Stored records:
────────────────────────────────────────

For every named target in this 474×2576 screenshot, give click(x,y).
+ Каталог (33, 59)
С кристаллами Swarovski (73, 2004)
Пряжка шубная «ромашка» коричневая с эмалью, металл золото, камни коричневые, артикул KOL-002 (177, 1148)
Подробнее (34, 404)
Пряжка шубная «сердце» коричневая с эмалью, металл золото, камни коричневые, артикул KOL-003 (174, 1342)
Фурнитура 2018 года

────────────────────────────────────────

Wherever the string "камни" appears in the records above, copy the line it sits in.

Пряжка шубная «ромашка» коричневая с эмалью, металл золото, камни коричневые, артикул KOL-002 (177, 1148)
Пряжка шубная «сердце» коричневая с эмалью, металл золото, камни коричневые, артикул KOL-003 (174, 1342)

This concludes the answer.